Physikalische und manuelle Vorgänge beim Steuern eines Fahrrades, die im
wesentlichen aus dem Wechselspiel der folgenden physikalischen Gegebenheiten
resultieren:

        1. Kreiselkräfte
Nimmt man ein Vorderrad in die Hand, versetzt es in Drehung und neigt es nach
rechts, so schwenkt das ganze Vorderrad automatisch ebenfalls nach rechts
(analog sind die Verhältnisse natürlich zur linken Seite hin.

Seine Ursache hat dieser für den Lenkvorgang elementare Effekt in den
physikalischen Gesetzmäßigkeiten von Kreiseln: Diese sind starre,
rotationssymmetrische Körper, die durch Drehung um die eigene Achse die Tendenz
bekommen, diese Achslage zu stabilisieren und das umso mehr, je höher die
Drehzahl wird, mit der der Kreisel rotiert.

Wirken nun Äußere Kräfte auf den Kreisel, so weicht dieser mit einer sog.

Präzessionsbewegung (von lat. "Vorrücken") der angreifenden Kraft aus. Im
eingangs erwähnten Effekt bewirkt also die nach rechts kippende Kraft eine
Drehung um die Hochachse nach rechts; s.a. > Kreiselkräfte.

        2. Nachlauf
Läuft der Aufstandspunkt eines Rades seiner Drehachse hinterher (so die
Definition des > Nachlaufs), so wirken die Kreiselkräfte des Vorderrades mit
einem Hebelarm in den Lenkvorgang ein.

        3. Richtkraft
Das hinter seiner Drehachse herlaufende Vorderrad bekommt duch den >
Rollwiderstand (> Teewageneffekt) eine stabilisierende Kraftkomponente, die das
Rad in Fahrtrichtung ausrichtet.

        4. Fliehkraft
Körper besitzen aufgrund ihrer > Masse das Bestreben, eine einmal eingeschlagene
Bewegungsrichtung beizubehalten (Beharrungsvermögen oder Trägheit). Werden sie
nun in eine Kurve oder Kreisbahn gezwungen, so versuchen sie, diesem Zwang
mittels einer vom Mittelpunkt der Kurve oder Kreisbahn weg radial nach außen
gerichteten Kraft - der > Fliehkraft - zu entfliehen, weitere Einzelheiten s.d.

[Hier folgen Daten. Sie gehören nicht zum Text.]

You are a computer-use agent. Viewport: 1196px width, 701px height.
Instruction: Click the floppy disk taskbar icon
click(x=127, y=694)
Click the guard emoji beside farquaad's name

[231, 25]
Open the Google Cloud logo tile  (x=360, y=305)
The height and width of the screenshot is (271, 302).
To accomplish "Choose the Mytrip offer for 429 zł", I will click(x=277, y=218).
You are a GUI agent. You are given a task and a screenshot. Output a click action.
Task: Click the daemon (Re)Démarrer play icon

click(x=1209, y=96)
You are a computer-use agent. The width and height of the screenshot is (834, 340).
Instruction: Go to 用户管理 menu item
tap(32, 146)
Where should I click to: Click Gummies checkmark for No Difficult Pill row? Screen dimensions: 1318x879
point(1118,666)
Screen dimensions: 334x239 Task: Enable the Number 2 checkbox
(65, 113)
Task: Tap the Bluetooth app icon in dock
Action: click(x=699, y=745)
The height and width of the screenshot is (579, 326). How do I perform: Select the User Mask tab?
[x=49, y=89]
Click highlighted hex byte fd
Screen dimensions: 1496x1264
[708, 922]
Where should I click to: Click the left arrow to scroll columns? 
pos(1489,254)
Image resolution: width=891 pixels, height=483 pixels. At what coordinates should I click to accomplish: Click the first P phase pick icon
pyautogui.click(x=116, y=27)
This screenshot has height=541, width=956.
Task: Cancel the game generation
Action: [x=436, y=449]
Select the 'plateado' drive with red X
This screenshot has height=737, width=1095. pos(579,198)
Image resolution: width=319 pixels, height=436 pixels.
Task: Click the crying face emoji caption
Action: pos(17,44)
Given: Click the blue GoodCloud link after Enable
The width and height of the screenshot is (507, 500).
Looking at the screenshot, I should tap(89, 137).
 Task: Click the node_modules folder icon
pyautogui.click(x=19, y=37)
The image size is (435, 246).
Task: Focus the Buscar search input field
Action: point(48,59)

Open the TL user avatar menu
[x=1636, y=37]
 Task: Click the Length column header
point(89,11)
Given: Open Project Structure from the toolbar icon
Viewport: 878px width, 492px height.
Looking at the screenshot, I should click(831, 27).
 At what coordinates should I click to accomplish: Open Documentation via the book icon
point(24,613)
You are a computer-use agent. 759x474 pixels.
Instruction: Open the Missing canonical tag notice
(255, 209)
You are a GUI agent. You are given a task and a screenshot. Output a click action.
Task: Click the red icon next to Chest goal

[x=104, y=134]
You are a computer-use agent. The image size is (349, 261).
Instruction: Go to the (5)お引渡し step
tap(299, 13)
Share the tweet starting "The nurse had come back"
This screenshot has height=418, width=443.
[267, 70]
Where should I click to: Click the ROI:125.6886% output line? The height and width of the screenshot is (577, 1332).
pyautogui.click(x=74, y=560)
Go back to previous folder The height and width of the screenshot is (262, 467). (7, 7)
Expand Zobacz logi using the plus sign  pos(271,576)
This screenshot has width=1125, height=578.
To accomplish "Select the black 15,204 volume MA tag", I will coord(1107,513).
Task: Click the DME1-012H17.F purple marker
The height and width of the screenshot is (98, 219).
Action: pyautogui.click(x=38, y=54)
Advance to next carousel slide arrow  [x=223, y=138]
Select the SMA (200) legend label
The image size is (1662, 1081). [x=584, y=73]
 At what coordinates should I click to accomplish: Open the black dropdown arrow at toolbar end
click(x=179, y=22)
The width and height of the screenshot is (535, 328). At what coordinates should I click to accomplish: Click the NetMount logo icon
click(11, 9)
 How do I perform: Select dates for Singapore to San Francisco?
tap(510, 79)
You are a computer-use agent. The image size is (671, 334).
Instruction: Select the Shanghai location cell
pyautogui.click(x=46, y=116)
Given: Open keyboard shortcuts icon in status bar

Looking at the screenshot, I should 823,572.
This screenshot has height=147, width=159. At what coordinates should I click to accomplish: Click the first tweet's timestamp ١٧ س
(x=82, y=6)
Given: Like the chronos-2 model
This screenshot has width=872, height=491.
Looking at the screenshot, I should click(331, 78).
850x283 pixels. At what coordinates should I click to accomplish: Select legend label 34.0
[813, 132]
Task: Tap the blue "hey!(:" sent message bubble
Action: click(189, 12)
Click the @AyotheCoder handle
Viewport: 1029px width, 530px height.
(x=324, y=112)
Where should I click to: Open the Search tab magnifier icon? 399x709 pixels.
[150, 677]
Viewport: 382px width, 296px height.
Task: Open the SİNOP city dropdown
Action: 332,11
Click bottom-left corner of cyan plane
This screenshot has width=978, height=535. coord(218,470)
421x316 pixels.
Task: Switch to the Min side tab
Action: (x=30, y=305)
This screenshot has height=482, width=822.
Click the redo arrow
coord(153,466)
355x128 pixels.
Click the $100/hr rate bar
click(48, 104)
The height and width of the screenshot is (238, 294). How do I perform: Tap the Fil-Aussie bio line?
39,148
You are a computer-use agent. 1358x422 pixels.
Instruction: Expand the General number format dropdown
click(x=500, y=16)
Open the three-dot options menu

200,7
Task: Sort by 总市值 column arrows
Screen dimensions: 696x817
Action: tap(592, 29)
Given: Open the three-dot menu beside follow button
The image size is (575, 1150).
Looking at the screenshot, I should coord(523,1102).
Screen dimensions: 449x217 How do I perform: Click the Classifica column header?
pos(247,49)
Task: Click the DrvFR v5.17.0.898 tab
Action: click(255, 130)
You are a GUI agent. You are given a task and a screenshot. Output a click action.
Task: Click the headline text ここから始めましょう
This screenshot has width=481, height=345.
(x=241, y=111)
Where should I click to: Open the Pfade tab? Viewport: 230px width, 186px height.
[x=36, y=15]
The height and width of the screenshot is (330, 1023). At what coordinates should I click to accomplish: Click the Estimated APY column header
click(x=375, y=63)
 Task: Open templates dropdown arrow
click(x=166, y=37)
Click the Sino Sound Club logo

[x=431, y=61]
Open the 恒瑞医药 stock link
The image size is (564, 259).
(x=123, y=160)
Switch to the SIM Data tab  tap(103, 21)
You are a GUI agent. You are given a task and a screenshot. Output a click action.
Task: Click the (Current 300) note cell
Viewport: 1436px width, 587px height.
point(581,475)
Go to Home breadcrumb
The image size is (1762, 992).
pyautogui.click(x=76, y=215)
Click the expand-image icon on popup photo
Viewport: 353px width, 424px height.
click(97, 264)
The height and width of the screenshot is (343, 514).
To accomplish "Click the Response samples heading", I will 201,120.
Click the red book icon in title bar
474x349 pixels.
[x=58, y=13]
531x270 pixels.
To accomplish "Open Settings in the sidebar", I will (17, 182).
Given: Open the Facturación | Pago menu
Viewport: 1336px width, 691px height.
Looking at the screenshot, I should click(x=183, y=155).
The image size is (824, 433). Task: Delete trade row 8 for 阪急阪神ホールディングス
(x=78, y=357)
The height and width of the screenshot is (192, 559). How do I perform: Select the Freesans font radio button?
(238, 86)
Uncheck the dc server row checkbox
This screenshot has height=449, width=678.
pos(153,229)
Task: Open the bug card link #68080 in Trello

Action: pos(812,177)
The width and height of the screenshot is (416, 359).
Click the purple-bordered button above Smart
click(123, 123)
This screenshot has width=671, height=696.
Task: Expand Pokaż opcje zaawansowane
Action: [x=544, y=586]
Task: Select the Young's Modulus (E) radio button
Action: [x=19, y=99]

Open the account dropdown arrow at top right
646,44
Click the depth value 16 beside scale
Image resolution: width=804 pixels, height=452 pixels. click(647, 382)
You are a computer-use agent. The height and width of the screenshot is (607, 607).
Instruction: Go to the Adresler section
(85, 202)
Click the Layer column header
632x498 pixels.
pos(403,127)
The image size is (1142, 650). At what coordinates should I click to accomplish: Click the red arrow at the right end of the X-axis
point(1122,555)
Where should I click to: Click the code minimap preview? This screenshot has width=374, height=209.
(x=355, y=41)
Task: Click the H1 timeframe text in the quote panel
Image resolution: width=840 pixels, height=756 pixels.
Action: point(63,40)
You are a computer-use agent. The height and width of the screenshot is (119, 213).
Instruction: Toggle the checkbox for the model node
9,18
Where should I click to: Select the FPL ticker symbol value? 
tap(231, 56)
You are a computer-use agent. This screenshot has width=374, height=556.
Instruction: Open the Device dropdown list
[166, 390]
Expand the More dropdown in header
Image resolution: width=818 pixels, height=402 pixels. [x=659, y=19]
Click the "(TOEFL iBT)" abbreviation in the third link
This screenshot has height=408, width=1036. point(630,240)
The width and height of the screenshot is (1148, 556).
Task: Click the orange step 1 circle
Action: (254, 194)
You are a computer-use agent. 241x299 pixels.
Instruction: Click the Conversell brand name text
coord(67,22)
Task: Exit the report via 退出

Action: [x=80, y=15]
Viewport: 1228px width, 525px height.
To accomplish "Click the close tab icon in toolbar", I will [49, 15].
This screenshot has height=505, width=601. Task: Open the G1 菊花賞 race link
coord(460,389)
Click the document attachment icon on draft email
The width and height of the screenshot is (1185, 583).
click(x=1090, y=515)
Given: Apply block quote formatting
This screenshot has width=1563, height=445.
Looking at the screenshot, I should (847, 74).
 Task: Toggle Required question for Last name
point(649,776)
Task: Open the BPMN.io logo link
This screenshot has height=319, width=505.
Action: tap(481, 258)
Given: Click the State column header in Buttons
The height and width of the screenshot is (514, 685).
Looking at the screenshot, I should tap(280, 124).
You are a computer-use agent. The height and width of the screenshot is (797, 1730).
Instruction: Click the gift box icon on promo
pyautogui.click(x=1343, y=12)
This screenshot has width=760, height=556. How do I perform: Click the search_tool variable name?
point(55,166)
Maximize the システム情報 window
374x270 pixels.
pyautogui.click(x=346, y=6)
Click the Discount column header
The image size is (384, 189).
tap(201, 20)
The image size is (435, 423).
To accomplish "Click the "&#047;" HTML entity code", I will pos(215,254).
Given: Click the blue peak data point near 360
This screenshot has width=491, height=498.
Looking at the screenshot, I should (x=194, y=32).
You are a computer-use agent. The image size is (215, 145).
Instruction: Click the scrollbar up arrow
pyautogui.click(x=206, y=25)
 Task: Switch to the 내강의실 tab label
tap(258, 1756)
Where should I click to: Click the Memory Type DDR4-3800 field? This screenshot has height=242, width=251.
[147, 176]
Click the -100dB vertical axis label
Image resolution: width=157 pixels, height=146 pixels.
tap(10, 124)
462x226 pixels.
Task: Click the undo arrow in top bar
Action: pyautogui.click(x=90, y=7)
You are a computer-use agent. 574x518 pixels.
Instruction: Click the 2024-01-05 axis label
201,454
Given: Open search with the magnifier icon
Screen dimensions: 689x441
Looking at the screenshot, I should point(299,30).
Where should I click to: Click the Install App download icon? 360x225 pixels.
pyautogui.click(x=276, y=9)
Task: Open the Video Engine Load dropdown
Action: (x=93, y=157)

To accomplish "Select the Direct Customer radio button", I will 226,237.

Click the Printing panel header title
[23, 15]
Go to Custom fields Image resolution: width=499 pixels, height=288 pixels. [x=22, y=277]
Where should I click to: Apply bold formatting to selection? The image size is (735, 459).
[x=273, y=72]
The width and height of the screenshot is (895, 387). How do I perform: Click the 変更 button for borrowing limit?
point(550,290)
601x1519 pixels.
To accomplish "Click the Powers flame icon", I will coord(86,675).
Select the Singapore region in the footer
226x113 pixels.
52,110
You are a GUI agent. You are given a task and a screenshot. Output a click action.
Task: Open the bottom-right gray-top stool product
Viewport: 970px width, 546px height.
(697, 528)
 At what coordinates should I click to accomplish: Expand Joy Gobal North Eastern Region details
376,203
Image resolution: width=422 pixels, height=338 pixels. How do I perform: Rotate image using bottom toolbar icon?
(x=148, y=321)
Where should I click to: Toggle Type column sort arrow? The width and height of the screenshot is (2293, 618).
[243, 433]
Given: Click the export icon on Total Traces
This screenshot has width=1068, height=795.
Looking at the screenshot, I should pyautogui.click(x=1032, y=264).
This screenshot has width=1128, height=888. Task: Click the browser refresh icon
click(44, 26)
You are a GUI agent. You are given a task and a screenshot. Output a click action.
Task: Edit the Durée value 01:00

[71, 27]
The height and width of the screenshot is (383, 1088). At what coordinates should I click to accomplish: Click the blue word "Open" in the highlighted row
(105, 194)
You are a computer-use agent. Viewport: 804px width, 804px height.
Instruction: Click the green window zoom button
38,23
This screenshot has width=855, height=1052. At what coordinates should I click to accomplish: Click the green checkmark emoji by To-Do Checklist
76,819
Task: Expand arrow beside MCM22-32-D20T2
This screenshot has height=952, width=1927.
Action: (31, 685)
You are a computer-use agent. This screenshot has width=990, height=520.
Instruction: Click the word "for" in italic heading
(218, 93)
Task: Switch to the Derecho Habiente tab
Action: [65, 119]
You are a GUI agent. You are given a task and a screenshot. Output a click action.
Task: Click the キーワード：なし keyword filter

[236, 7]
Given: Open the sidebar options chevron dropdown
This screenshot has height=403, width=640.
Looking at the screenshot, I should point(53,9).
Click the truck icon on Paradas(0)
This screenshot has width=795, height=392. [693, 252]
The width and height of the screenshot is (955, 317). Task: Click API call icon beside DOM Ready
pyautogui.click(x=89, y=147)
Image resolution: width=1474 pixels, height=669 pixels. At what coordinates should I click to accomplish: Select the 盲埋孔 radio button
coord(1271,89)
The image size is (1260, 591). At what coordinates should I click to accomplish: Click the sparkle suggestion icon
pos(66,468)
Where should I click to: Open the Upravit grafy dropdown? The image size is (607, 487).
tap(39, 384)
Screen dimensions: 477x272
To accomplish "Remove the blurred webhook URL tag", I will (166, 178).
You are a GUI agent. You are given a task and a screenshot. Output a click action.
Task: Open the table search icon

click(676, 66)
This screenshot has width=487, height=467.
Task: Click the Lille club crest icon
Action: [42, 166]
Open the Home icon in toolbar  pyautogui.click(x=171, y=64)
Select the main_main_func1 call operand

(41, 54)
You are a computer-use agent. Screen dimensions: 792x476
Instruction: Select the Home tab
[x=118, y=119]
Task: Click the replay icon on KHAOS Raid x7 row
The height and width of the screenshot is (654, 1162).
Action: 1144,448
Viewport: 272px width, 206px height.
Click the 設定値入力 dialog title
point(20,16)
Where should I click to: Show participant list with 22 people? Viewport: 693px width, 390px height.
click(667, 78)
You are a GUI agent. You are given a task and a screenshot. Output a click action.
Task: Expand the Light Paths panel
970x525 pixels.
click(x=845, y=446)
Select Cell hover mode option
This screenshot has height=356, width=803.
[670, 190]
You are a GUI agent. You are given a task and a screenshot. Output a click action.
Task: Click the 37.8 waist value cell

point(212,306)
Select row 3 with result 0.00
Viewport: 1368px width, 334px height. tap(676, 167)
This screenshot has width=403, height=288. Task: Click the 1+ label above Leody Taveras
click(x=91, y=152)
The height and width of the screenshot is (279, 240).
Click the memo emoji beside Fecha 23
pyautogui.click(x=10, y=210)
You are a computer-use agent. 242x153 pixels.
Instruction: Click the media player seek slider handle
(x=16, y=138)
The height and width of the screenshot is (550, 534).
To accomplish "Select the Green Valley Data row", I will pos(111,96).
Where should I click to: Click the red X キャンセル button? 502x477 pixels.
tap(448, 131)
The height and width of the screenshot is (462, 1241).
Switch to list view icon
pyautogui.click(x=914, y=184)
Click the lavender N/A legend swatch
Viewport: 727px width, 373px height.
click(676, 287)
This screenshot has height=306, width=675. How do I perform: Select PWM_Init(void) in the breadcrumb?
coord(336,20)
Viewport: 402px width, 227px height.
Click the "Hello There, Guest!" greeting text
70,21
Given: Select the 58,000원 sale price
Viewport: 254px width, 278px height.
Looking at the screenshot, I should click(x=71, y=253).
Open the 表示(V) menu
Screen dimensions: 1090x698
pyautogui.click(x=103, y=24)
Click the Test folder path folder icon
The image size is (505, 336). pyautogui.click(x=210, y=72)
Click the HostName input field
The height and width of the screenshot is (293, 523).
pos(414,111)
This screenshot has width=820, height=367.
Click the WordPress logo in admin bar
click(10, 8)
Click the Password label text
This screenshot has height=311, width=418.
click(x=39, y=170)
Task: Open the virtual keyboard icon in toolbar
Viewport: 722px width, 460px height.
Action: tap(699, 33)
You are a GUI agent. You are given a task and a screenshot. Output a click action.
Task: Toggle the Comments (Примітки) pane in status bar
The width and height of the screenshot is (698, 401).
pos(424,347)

        Gleichgewichtshaltung
Beim Trachten des Radlers nach Bewahrung des Gleichgewichts während der Fahrt
läuft das Wechselspiel der vorgenannten physikalischen Effekte nach folgendem
Schema ab:

Der Radler kann nicht ständig eine exakt senkrechte Haltung bewahren, sondern
neigt sich mal ein wenig nach rechts oder links. Mit ihm neigt sich auch das
durch Drehung zum Kreisel gewordene Vorderrad nach rechts und bewirkt über den
Hebelarm des Nachlaufs - gedämpft von der Richtkraft - einen Lenkausschlag
ebenfalls nach rechts.

Aus der Geradeausfahrt wird nun eine Kurve nach rechts. Prompt wirkt die
Fliekraft (Beharrung in Bewegungsrichtung) auf Rad und Fahrer und richtet beide
wieder auf. Meist wirkt die Fliehkraft zu stark und beide neigen sich jetzt
leicht nach links. Entsprechend erfolgt spontan ein Lenkausschlag nach links und
eine Linkskurve, die "Roß und Reiter" wieder nach rechts neigen usw.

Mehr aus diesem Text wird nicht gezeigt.